--- TASK GOAL ---
An exact restatement of all the data is required, with the pictures left out.

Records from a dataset

#####

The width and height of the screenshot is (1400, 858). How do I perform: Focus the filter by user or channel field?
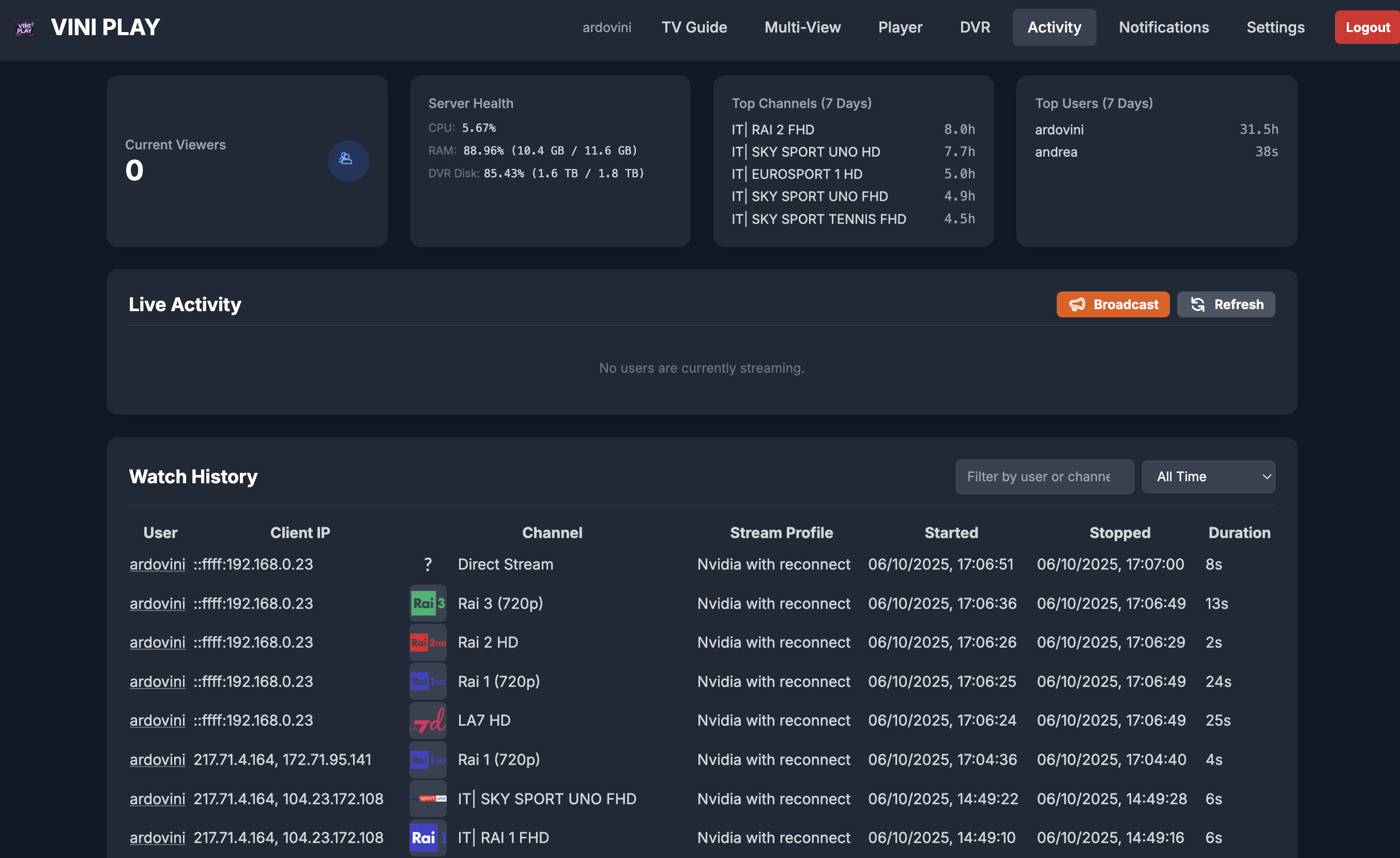coord(1044,477)
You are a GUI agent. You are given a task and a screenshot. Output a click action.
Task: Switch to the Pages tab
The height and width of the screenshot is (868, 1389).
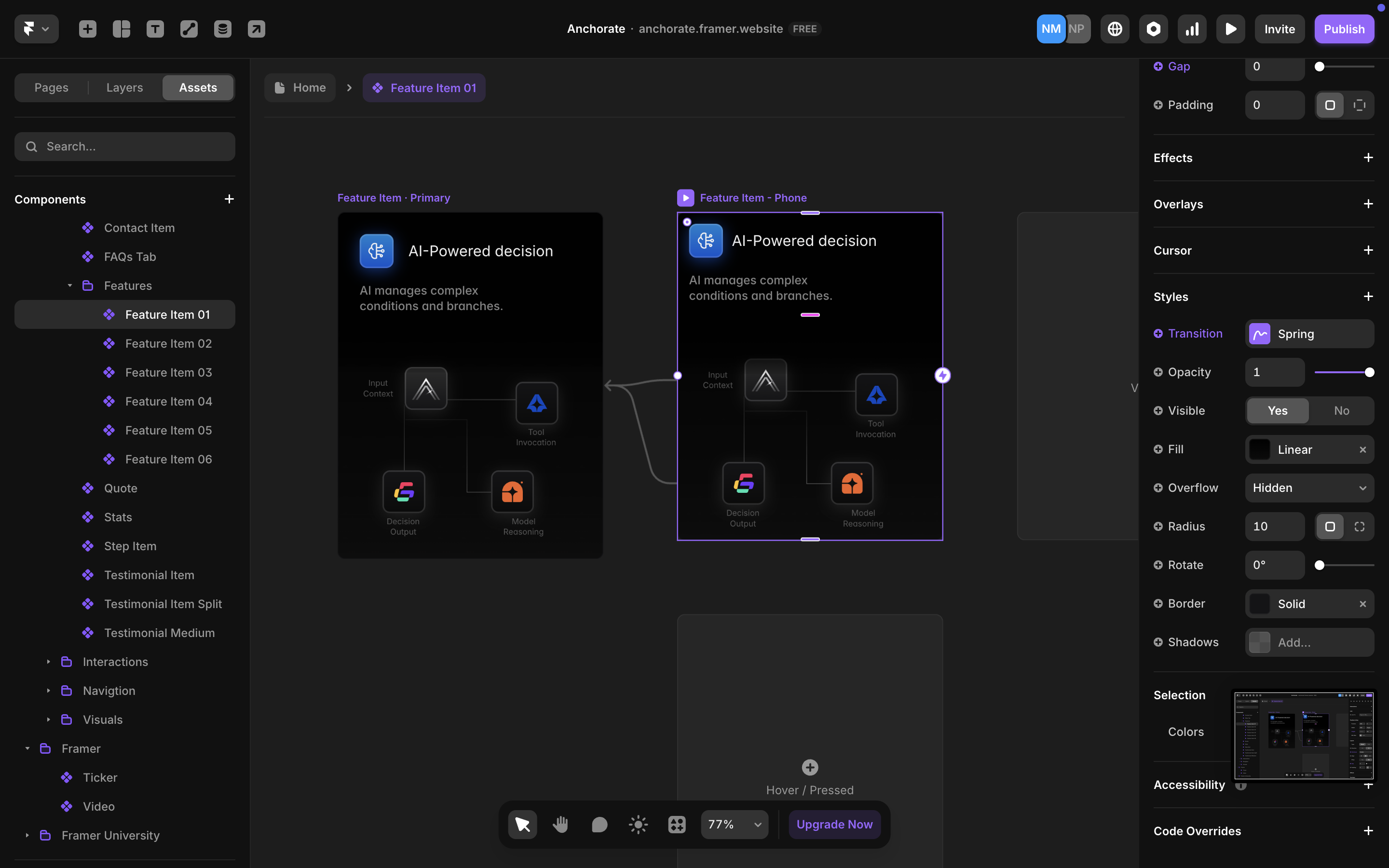pos(51,87)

#####

--- EXPECTED ANSWER ---
The width and height of the screenshot is (1400, 858). How do I perform: Focus the filter by user or channel field?
coord(1044,477)
You are a GUI agent. You are given a task and a screenshot. Output a click action.
Task: Switch to the Pages tab
The height and width of the screenshot is (868, 1389).
pos(51,87)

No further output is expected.